DESCRIPTION OF THE TASK: Keep only the lines of the data below that contain "Given", and copy them.

EXERCISE DATA:
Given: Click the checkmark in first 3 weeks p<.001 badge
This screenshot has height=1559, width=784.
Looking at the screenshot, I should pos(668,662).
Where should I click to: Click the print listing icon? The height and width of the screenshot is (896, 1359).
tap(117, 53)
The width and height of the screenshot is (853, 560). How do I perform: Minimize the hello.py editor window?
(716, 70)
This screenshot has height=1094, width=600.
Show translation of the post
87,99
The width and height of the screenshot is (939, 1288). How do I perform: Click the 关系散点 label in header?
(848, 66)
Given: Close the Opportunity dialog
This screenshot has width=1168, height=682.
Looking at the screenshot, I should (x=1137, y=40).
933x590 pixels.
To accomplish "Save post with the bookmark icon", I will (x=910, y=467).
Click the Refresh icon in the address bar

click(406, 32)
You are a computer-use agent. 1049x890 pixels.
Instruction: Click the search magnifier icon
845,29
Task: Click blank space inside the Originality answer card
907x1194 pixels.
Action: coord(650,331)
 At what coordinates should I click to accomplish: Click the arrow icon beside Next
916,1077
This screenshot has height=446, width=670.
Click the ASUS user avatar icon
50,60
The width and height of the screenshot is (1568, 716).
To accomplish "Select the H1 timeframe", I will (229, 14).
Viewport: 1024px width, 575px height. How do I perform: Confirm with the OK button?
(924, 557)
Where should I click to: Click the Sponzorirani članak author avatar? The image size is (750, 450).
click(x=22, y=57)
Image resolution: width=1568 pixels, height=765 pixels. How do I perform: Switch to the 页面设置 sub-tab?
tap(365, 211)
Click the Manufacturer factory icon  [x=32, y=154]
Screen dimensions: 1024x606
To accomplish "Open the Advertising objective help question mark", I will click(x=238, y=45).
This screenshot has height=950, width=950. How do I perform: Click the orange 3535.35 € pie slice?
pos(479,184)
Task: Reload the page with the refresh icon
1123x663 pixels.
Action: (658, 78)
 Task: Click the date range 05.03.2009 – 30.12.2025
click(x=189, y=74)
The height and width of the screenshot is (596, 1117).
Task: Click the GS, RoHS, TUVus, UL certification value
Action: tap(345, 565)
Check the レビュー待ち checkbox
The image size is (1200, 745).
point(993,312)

RESULT OF THIS TASK:
Given: Click the checkmark in first 3 weeks p<.001 badge
Given: Close the Opportunity dialog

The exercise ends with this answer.